The change in OCT imaging over time in our patient is noteworthy. Studies investigating the effects of antituberculosis and anti-inflammatory treatment in typical macular serpiginous choroiditis and SLC cases reported attenuation and permanent scarring of the outer retinal layers with inactivation of the lesion over a period of 6-12 months.(1,19) In our patient, the OCT abnormalities were largely resolved during the first month, without treatment; this is unusual for a serpiginous lesion, which generally takes longer to heal.

In terms of the FA observations, the shape of the lesion, the staining and leakage at margins of the active lesion, and the expansion toward the leakage point is consistent with macular serpiginous choroiditis and SLC.(4,17) However, the active lesion was not at the margins of the established lesion, as is commonly observed in serpiginous choroidopathies or SLC.

Any serpiginous choroiditis involving the fovea has an unfavorable visual outcome.(4) Lesions remain for several months and leave dense scar tissue when they finally become inactive.(4,17,20) In our case, there was full visual recovery by day 25 of follow-up, and the lesion had become inactive. Overall, the most distinguishing features of this case were fast recovery of visual acuity, resolution of OCT abnormalities, and inactivation of lesions without any treatment, which feature is not typical macular serpiginous choroiditis or SLC.
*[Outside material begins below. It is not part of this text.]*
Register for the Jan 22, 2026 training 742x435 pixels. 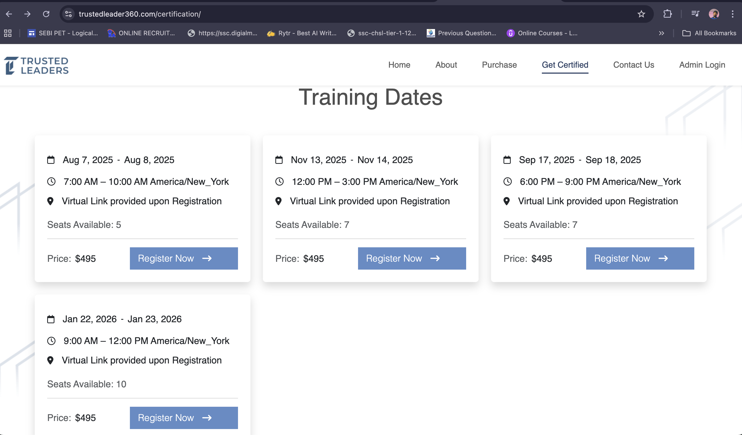184,418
Although in this case an inflammatory self-limiting process seems the most likely explanation for our patient’s clinical course, a tuberculosis-related pathophysiology cannot be ruled out. Both SLC and macular serpiginous choroiditis can be induced by tuberculosis; however, with the absence of a multifocal lesion and/or vitritis, that is, signs more commonly observed in SLC, macular serpiginous choroiditis seems more likely. Studies have shown that an isolated positive PPD test has a very low predictive value in ascertaining the role of tuberculosis in countries endemic for the disease.(21) Therefore, the results of a PPD test should be interpreted cautiously to avoid unnecessary treatments.
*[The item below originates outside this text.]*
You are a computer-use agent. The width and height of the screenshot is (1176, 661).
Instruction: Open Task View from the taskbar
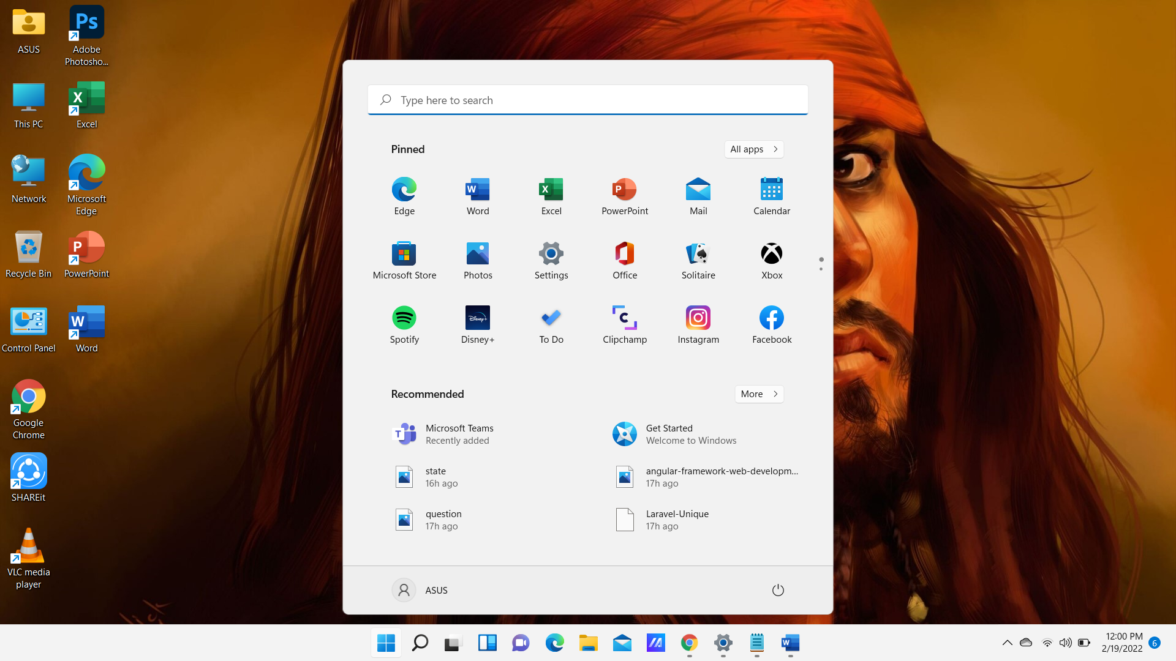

In a typical patient with ARPE, the primary site of involvement is the outer retina and the RPE. The retinal lesions usually show pigment stippling in the macular area, with a surrounding hypopigmented halo. On OCT, the lesion appears as an area of dome-shaped hyper-reflective depositions in the subfoveal area with disruption of the outer retinal layers; on FA, it shows a transmission defect, with no leakage.(6,9,13) The crucial point in diagnosing ARPE is the spontaneous and near-complete recovery of visual acuity and resolution of retinal lesions within a short timeframe, usually 1-3 months. On the other hand, in typical patients with serpiginous choroidopathies, the primary site of involvement is the choroid. These patients usually have retinal lesions with a serpiginous appearance that may be either bilateral or unilateral and solitary or multifocal. They show abnormalities in both the choroid and the overlying outer retina on OCT, including retinal edema and choroidal pointlike hyper-reflections. On FA, retinal lesions appear as hypofluorescent areas that stain or leak at the margins in the late phases. They usually require treatment with anti-inflammatory or anti-tuberculosis drugs (SLC) to hasten the progression and speed up the process of inactivation, which can take up to several months. Their natural course can vary, however, and in the absence of treatment they tend to relapse and extend their scar. With involvement of the fovea, the visual prognosis is usually poor.(2,3)

Although the morphology in this case resembles that of macular serpiginous choroidopathy, the relatively fast recovery of function and structure made that diagnosis less likely. The presence of choroidal involvement and subretinal fluid, however, was atypical for other diagnoses, including Krill disease and AIM. Our case represents an atypical form of macular serpiginous choroidopathy, with a benign course.

Acknowledgments
The authors thank Dr. Alireza Khodabande, Faculty of Ophthalmology, Farabi Eye Hospital, Tehran University of Medical Sciences, for his insights on this case.